The study procedures described in this report were based on the most recent OECD guideline.

Batch 17C13003 of Photomer 4250 was a colourless to pale yellow liquid.  The test item was applied as it is (750 µL) directly on top of the corneas.

In the first experiment, the mean negative control responses for opacity and permeability were less than the upper limits of the laboratory historical range indicating that the negative control did not induce irritancy on the corneas.  The mean in vitro irritancy score of the positive control (Ethanol) was 64 and was within two standard deviations of the current historical positive control mean.  It was therefore concluded that the test conditions were adequate and that the test system functioned properly.  

The mean in vitro irritancy score was 2.2 after 4 hours of treatment with the test item.

Since the results were spread over 2 categories (3.8, 2.7 and 0.2 respectively), the test was inconclusive and a repeat experiment was performed.

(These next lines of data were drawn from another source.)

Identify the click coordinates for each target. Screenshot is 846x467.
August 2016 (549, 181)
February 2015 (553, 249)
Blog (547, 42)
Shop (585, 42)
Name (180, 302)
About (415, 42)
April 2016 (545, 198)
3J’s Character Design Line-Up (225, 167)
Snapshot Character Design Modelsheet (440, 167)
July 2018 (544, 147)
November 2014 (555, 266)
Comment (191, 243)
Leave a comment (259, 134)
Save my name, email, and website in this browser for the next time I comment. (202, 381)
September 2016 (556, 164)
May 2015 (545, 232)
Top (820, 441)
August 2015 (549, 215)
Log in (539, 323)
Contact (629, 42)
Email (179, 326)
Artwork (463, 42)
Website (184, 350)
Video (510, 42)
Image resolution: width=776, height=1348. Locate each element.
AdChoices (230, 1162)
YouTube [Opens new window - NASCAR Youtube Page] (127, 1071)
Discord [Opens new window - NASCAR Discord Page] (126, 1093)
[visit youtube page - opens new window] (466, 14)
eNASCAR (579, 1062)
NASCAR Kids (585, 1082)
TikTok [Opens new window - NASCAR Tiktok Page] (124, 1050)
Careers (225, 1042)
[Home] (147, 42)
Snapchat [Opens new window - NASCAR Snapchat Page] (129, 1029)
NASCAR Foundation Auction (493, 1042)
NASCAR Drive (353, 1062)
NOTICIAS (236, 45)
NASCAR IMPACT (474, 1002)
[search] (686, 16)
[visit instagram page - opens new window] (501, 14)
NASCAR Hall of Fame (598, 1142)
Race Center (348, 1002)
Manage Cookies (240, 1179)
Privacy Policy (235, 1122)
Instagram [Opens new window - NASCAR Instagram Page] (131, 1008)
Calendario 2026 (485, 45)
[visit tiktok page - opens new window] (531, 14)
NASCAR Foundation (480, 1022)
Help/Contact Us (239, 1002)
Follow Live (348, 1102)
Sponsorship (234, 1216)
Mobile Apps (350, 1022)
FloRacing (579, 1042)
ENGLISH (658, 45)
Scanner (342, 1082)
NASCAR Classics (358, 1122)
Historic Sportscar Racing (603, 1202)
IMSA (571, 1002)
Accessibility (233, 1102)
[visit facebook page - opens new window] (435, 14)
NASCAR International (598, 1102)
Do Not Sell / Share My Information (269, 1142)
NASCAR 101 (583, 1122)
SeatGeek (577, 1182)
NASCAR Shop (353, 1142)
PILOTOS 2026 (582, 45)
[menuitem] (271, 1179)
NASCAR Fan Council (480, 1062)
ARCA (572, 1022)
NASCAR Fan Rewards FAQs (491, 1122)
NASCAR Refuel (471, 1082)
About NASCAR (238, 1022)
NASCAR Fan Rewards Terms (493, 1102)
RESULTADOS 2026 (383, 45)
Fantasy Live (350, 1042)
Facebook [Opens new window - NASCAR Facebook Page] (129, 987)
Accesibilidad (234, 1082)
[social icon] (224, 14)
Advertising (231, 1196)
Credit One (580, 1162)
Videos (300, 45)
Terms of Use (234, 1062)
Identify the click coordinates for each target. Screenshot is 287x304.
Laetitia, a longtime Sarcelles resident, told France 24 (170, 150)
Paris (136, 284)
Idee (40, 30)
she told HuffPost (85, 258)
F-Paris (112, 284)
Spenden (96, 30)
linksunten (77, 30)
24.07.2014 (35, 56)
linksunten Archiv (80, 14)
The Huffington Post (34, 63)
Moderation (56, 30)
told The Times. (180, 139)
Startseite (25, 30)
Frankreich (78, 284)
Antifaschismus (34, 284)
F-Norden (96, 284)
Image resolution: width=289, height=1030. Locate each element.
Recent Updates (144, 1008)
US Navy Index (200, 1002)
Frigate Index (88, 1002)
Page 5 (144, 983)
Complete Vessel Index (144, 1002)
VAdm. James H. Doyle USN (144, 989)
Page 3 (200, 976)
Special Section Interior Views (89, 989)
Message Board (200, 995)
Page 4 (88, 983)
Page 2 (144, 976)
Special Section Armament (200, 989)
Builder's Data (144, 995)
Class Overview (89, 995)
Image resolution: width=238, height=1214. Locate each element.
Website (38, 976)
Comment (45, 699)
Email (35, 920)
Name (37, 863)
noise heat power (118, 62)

In the second experiment, the negative control responses for opacity and permeability were less than the upper limits of the laboratory historical range indicating that the negative control did not induce irritancy on the corneas.  The mean in vitro irritancy score of the positive control (Ethanol) was 64 and was within two standard deviations of the current historical positive control mean.  It was therefore concluded that the test conditions were adequate and that the test system functioned properly.  

Photomer 4250 induced ocular irritation, resulting in a mean in vitro irritancy score of 4.8 after 10 minutes of treatment.

Over the two assays, Photomer 4250 had a mean in vitro irritancy score of 3.5. Furthermore, Photomer 4250 induced an IVIS > 3 ≤ 55 in 4 out of 6 cornea’s, therefore no prediction on the classification can be made.

In conclusion, since Photomer 4250 induced an IVIS > 3 ≤ 55, no prediction on the classification can be made.